A diferença entre Holding e Joint Venture

05. outubro 2015 Boletim VO 0
A diferença entre Holding e Joint Venture

A globalização da economia compreende que empresas transnacionais se unam e que ocorra formas de concentração e integração econômica. Enquanto algumas modalidades como fusão, cisão e incorporação tratam da nova personalidade jurídica que a empresa possuirá, outras, como Holding e Joint Venture são modalidades informais – que não diversificam o caráter jurídico.

Quando ocorre união “informais” de transnacionais ou de grandes empresas, alguns termos como “cartel”, “consórcio”, “truste”, “pool”, “joint venture” e “holding” são amplamente conhecidos. Porém, confusões entre os dois últimos citados ocorrem frequentemente. Vamos conhecer essas diferentes formas de conglomerações econômicas?

A Holding é uma empresa que possui, como atividade principal, a gestão de participações societárias – administrativa e politicamente –  e, ainda, é a empresa que maior possui ações nas demais empresas. Existem duas formas de se “praticar” holding: a forma pura – quando a empresa majoritária visa, somente, a participação no capital – caracterizando-se por controladora. A modalidade mista acontece quando esta mesma companhia busca explorar demais atividades do conglomerado e também participando – sem intesidade ou formação jurídica – na troca de serviços e/ou bens.

No caso da Holding, existe também a forma familiar – quando membros de uma mesma família dominam um grupo empresarial de diferentes empresas.

A Joint Venture – termo de origem britânica – compreende na união de duas ou mais empresas, porém, com demais aparatos adicionados. Por exemplo, nesta modalidade de conglomerados, as companhias aliadas partilham dos serviços, bens, prejuízos e lucros. Quando as empresas decidem optar por este tipo de envolvimento, estão cientes que superarão, juntas, dificuldades no mercado e barreiras para expensão. Por outro lado, serão beneficiárias das tecnologias que possuem e participarão dos aprimoramentos das outras corporações.

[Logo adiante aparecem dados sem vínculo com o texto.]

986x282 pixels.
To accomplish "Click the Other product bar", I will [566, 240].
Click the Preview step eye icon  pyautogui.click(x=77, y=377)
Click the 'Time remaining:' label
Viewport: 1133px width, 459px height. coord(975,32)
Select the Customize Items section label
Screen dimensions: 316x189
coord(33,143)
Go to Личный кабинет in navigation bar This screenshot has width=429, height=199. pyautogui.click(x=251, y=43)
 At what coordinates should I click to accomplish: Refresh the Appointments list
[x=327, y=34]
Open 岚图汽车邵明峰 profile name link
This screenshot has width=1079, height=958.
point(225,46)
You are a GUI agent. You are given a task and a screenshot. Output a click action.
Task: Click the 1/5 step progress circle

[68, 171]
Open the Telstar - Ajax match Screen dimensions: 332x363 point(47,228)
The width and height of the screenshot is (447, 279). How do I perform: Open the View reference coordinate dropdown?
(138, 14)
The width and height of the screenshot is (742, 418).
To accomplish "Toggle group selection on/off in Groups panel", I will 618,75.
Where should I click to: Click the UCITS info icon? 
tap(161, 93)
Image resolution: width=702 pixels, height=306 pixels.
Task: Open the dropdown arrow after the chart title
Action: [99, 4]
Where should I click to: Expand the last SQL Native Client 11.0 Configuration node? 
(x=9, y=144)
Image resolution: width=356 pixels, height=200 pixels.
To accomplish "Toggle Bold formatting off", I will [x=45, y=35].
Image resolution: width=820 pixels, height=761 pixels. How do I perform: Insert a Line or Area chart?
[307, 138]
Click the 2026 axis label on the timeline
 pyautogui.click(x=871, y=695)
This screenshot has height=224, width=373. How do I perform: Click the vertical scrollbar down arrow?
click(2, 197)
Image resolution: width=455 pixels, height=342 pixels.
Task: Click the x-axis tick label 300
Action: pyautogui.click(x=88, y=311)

No termo de origem inglesa, pode existir a forma contratual (non corporate) – quando não ocorre formação de uma nova companhia. Quando ocorre, o processo é chamado por joint venture societária e, então, se cria uma nova personalidade jurídica.

As vantagens de agrupar transnacionais ou médios empreendimentos variam nas modalidades. Na primeira esclarecida – a Holding – há grande probabilidade de se solucionar questões administrativas, inclusive na situação mista quando se pode compartilhar de estratégias das demais companhias; também não está sujeita à lei da falência – afinal, se trata de uma Sociedade Simples Limitada.

Nas vantagens da Joint Venture se encontram: competitividade conjunta no mercado, alinhamento de projetos que beneficiam todas as partes e, também, agregação mútua de funcionários no caso da societária.

Quando postas lado a lado, se compreende que confundi-las é um grande engano, afinal, propõem situações de grandes diferenças!